Distance Caractéristique principale Durée typique (amateur) Point de rupture métabolique
10 km Endurance aérobie pure, vitesse brute 45 min à 1h10 Absent pour un coureur entraîné
Semi-marathon (21,1 km) Distance « sweet spot » : endurance sans rupture 1h30 à 2h30 Rare, sauf sur-pace excessif
Marathon (42,195 km) Gestion métabolique, stratégie nutritionnelle 3h30 à 5h30 Systématique vers km 32-35
Trail marathon (42 km en montagne) Même distance, effort énergétique supérieur d’environ 25 à 30 % 5h à 8h Plus précoce (dénivelé accélère l’épuisement)
Ultra-marathon (50 km et plus) Gestion tactique par cycles : alimentation, repos actif Variable (6h à plusieurs jours) Multiple, géré par l’alimentation continue

Le 10 km se gagne principalement à la vitesse et à la capacité aérobie maximale. Le marathon, lui, se gagne à la stratégie, à la gestion des réserves et à la qualité de la préparation spécifique. Entre les deux, le semi-marathon reste la distance d’entrée la plus adaptée pour tester sa capacité à soutenir un effort long sans avoir à gérer le basculement métabolique des 42 km. Pour les coureurs qui cherchent à comprendre leur foulée et leurs pas par kilomètre, ces données sont directement utiles pour calibrer l’allure sur les différentes distances.
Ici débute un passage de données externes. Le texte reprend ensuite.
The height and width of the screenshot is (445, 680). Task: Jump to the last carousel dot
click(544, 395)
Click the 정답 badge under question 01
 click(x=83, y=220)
42,195 km : une distance à comprendre avant de la courir

Le marathon kilometer est bien plus qu’un chiffre à mémoriser. Derrière 42,195 km se cache une chaîne de décisions historiques, de compromis logistiques et de standardisations techniques qui ont façonné la discipline telle qu’elle existe aujourd’hui. Connaître l’origine de cette distance aide à comprendre pourquoi les courses non certifiées posent un problème réel pour quiconque cherche à comparer ses performances d’une édition à l’autre.

Sur le plan physiologique, le marathon n’est pas une version allongée du semi. C’est une épreuve à part entière, avec sa propre logique métabolique, ses propres exigences nutritionnelles et ses propres règles de pacing. Calquer sa préparation sur celle d’un semi-marathon ou viser l’allure d’un 10 km sur les premiers kilomètres sont deux des erreurs les plus fréquentes et les plus pénalisantes. La récupération mérite la même attention : lutter contre la fatigue post-marathon demande une approche structurée sur plusieurs semaines, pas seulement quelques jours de repos.

Avant de vous inscrire à votre prochain marathon, vérifiez la certification du parcours, construisez un plan d’entraînement calibré sur 16 à 20 semaines, et intégrez la nutrition comme une composante d’entraînement à part entière. Ces 42,195 km se méritent, mais ils se préparent surtout avec méthode.

Questions fréquentes

Pourquoi un marathon fait-il exactement 42,195 km et pas 40 ou 45 km ?

La distance provient de l’édition 1908 des JO de Londres : le trajet du château royal de Windsor jusqu’au stade olympique mesurait précisément 42,195 km. Cette distance a été formalisée en 1921 par World Athletics et reste inchangée depuis. Ce n’est pas une coïncidence historique, mais un choix logistique devenu standard universel.

Combien font 42,195 kilomètres en miles ?

Exactement 26,2 miles. Cette conversion est utilisée dans tous les pays anglo-saxons et permet aux coureurs américains et britanniques de se repérer facilement. Les deux unités désignent la même distance officielle.

Un marathon non certifié reste-t-il un ‘vrai’ marathon ?

Légalement et sportivement, non. Une course non certifiée par AIMS ou World Athletics peut être 100 à 500 m plus courte sans que vous le sachiez. Vérifiez toujours si le parcours est officiellement mesuré et homologué avant de vous engager.

Est-ce que courir deux semi-marathons égale un marathon ?

Absolument pas. Le temps total de deux semi-marathons sera toujours 10-20 minutes inférieur au temps d’un marathon, car la physiologie change radicalement après km 30. L’effort mental, la gestion nutritionnelle et la fatigue des jambes sont incomparables.

La distance du marathon a-t-elle changé depuis les Jeux olympiques de 1896 ?

Oui. Les marathons de 1896 et 1900 variaient entre 39 et 42 km selon le pays. Depuis 1908 (JO de Londres) et la standardisation de 1921, la distance n’a jamais changé : 42,195 km exactement pour tous les marathons officiels du monde entier.